Recently we encountered with strange error. On production environment during saving of publishing page (draft or publish) we got the following error:
"The security validation for this page is invalid. Click Back in your Web browser, refresh the page, and try your operation again."
or on Russian (I add it in order to simplify searching for developers from Russia because I needed to create site on English in order to reproduce this error and then search for error on English :) ):
“Данные проверки безопасности этой страницы недопустимы. Нажмите кнопку ''Назад'' обозревателя, обновите страницу и повторите попытку”
The strange thing was that on our development environment everything was ok. After digging into the error I found that some people solve this error by setting in Central Administration > Application Management > Web Application General Settings > Web Page Security Validation to Off. It works in our case too. But we didn’t want to use this approach because it affects whole web application. Also the exact reason of this problem was still unknown.

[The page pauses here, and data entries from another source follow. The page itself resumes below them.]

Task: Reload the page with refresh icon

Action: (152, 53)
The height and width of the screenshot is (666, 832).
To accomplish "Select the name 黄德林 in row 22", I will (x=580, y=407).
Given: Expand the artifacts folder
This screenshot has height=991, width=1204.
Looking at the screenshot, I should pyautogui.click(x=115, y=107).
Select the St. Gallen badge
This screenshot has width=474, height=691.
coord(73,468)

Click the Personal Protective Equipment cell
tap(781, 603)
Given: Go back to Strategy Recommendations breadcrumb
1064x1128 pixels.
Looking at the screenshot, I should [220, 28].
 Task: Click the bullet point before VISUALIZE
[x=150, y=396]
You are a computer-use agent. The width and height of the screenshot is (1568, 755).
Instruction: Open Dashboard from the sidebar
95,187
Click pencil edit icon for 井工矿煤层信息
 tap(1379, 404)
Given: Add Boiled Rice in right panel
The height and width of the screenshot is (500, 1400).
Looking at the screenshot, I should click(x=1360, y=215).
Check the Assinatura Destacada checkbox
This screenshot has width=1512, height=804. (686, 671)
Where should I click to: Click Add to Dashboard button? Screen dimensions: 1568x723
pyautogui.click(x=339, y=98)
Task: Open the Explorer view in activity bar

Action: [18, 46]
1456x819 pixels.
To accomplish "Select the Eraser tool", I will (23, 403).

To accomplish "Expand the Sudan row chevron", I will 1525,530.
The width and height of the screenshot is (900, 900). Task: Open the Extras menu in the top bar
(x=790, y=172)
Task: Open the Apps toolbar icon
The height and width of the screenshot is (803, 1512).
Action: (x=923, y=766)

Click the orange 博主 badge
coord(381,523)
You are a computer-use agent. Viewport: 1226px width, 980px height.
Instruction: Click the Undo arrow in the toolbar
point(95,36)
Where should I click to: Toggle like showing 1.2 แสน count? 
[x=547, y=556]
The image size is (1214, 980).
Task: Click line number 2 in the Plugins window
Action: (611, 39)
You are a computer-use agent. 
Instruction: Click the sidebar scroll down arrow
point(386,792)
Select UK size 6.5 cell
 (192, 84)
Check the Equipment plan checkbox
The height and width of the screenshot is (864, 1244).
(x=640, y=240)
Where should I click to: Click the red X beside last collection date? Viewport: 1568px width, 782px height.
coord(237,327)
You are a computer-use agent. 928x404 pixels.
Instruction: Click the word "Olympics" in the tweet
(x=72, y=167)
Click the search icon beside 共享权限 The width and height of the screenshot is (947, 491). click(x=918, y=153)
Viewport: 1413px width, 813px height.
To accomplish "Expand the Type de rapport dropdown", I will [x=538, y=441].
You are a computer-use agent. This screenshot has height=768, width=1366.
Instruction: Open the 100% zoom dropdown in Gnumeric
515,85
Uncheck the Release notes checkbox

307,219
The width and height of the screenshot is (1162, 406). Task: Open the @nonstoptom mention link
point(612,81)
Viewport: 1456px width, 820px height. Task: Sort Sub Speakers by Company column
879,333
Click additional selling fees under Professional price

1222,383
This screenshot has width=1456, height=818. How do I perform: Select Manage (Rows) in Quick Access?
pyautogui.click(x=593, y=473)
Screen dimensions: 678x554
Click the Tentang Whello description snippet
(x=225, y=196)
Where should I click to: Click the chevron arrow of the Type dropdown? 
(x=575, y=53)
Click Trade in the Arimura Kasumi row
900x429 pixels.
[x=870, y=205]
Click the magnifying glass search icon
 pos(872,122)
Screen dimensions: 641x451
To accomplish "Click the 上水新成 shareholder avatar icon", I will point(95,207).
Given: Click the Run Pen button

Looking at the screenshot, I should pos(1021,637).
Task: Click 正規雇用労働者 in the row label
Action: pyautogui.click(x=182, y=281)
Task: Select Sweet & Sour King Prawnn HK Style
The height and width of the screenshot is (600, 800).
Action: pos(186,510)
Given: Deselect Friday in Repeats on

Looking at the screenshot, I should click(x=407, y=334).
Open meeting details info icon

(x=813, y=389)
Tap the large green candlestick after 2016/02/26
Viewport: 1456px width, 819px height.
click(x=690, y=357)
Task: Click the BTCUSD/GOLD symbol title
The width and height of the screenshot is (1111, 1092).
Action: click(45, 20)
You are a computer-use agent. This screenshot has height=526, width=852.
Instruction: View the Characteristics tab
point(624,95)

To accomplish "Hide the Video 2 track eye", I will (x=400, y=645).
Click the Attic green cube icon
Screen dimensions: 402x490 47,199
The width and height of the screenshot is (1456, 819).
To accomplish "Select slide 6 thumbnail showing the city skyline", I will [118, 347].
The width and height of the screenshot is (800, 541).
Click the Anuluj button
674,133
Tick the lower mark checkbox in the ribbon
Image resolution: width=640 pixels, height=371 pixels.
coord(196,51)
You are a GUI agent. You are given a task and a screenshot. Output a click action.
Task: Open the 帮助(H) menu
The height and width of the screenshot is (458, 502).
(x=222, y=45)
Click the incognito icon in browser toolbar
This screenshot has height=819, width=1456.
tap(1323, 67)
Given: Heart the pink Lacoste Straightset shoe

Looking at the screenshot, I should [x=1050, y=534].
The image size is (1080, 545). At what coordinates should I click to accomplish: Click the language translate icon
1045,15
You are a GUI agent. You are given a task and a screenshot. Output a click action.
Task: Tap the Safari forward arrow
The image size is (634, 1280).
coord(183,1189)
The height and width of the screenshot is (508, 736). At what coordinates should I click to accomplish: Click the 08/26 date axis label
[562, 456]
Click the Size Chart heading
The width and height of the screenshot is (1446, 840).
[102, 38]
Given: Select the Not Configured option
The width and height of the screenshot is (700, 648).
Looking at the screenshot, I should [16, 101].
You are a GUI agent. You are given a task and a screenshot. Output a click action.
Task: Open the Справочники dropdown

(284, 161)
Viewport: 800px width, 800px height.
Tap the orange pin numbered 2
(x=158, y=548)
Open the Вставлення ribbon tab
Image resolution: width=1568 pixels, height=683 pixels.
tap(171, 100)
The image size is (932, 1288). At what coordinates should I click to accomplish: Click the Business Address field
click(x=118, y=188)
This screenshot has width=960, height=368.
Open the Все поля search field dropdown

After more deeper investigation I found that this message is related with FormDigest control which should present on page in order to avoid this error. In most of cases it is located in master page of web site in special content placeholder PlaceHolderFormDigest:
This was a problem: some brave designer changed master page on production by adding Visible=”false” to this placeholder:
After thankful thoughts about this designer we added FormDigest control directly in our publishing page layout (see also this post for details). Another possible solution is to remove Visible=”false” attribute from content placeholder PlaceHolderFormDigest on master page. After this change everything works – pages created based on our publishing page layout now can be saved in drafts or published. Hope it will help someone.